Exercise:
From the data below, return all lines holding the string "address".

[Items listed in a dataset]
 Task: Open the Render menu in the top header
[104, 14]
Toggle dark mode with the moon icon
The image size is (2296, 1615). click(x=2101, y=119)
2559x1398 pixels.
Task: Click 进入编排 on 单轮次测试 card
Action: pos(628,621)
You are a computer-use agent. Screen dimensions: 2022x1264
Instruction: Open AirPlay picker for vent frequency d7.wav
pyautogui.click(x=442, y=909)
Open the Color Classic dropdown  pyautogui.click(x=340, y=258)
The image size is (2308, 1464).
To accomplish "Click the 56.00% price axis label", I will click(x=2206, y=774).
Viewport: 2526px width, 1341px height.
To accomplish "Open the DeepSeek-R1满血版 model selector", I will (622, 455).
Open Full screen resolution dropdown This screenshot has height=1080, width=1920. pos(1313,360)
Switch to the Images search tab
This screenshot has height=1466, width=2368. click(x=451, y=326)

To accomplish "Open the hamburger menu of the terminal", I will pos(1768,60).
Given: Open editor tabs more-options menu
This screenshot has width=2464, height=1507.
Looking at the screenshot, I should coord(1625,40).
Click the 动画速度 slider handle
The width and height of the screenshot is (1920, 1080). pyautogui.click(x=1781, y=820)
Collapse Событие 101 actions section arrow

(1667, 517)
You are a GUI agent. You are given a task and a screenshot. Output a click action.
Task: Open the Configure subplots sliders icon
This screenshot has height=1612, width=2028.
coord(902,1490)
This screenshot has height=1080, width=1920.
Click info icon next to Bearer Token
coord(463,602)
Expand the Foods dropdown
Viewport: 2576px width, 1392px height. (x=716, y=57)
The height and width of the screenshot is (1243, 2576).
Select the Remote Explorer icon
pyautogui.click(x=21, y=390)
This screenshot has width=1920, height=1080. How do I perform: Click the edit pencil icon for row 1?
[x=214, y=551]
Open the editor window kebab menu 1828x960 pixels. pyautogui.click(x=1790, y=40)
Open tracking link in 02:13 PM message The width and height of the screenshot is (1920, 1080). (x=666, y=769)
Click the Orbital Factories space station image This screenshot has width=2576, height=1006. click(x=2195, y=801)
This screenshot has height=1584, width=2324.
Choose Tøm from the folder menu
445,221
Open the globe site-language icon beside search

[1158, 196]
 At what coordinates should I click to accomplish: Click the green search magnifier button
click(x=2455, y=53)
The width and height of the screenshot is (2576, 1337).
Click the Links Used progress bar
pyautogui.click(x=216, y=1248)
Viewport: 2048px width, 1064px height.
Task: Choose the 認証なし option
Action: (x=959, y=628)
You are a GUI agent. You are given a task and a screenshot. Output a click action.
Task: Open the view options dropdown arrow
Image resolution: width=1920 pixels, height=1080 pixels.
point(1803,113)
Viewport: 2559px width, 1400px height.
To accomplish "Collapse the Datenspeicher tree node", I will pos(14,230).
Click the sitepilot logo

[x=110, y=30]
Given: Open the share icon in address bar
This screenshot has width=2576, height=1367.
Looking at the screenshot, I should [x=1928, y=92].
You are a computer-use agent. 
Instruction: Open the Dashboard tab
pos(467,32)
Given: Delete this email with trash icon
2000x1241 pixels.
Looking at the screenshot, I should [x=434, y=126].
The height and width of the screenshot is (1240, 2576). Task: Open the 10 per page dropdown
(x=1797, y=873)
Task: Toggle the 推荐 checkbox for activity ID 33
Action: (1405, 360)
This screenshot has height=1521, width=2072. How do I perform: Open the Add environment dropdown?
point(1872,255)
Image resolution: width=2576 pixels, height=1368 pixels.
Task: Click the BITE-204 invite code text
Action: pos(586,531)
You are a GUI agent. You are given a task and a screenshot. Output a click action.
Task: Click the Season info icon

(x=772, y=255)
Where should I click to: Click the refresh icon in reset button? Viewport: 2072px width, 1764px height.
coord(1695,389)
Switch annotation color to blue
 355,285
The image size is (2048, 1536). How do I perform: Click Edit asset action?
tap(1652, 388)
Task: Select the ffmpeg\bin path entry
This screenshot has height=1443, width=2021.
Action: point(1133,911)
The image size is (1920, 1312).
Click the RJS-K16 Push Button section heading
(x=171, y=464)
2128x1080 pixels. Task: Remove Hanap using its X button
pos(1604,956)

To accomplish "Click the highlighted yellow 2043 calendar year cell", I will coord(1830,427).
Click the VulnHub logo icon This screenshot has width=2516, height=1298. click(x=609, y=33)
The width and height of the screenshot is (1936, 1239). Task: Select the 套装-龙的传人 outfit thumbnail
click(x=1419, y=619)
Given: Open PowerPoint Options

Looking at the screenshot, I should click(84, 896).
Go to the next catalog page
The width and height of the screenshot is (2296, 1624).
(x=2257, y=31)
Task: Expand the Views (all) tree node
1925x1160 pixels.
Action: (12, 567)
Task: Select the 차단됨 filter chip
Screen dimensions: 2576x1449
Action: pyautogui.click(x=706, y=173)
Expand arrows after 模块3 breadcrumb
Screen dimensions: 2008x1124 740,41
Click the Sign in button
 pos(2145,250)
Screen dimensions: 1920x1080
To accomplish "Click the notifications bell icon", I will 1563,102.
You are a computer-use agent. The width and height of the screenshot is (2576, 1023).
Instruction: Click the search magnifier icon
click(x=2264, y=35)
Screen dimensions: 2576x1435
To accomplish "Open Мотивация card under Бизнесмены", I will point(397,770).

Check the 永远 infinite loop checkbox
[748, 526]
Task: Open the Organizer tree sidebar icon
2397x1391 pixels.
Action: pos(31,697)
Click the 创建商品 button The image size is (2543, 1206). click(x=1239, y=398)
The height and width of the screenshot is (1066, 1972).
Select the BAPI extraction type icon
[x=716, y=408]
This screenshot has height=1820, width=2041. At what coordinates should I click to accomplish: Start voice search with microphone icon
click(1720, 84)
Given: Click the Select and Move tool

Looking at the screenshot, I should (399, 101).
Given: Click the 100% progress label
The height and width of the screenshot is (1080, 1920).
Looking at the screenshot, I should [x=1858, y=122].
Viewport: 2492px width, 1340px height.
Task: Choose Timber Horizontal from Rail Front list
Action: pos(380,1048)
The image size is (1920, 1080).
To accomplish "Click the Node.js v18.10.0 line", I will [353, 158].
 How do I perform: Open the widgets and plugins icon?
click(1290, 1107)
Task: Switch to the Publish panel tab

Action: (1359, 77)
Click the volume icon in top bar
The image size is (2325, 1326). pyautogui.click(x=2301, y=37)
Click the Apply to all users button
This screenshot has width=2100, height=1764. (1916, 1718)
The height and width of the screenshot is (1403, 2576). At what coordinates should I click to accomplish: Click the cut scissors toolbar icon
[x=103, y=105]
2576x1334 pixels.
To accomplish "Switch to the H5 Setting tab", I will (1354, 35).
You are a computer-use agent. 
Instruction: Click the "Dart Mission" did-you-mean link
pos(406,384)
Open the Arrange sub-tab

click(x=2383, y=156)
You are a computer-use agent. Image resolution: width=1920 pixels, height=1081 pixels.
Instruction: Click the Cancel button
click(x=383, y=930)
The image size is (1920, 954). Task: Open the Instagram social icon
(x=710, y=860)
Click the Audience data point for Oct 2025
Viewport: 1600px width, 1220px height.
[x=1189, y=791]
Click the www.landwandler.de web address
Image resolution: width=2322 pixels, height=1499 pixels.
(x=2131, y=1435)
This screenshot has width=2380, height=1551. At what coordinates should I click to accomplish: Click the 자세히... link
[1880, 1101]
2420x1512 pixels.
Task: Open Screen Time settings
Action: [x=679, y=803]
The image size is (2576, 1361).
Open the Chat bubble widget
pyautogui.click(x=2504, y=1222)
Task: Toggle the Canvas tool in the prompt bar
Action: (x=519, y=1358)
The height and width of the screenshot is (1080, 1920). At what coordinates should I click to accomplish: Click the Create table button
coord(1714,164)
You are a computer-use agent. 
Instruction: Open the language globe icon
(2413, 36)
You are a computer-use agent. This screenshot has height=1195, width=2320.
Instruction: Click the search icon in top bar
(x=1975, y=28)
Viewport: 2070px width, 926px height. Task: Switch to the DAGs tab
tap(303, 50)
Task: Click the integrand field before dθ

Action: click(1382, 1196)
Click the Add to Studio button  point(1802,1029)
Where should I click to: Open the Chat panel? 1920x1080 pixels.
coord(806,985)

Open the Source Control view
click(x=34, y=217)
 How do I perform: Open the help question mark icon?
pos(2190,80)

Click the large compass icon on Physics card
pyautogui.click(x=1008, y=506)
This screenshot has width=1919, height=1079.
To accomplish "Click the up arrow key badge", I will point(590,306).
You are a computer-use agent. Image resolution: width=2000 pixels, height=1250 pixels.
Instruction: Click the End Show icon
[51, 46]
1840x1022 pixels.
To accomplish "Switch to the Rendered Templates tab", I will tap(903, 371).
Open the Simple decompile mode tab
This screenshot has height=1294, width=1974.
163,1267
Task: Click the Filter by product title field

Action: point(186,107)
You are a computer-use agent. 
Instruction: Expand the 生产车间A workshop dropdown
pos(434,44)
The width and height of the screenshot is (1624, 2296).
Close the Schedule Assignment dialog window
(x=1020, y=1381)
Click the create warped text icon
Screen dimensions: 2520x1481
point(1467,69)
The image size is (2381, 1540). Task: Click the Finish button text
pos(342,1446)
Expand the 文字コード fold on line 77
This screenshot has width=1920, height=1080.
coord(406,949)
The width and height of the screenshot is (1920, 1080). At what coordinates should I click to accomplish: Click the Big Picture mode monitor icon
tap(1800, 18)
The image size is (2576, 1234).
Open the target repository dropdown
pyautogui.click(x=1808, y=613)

Answer area:
Given: Open the share icon in address bar
Click the www.landwandler.de web address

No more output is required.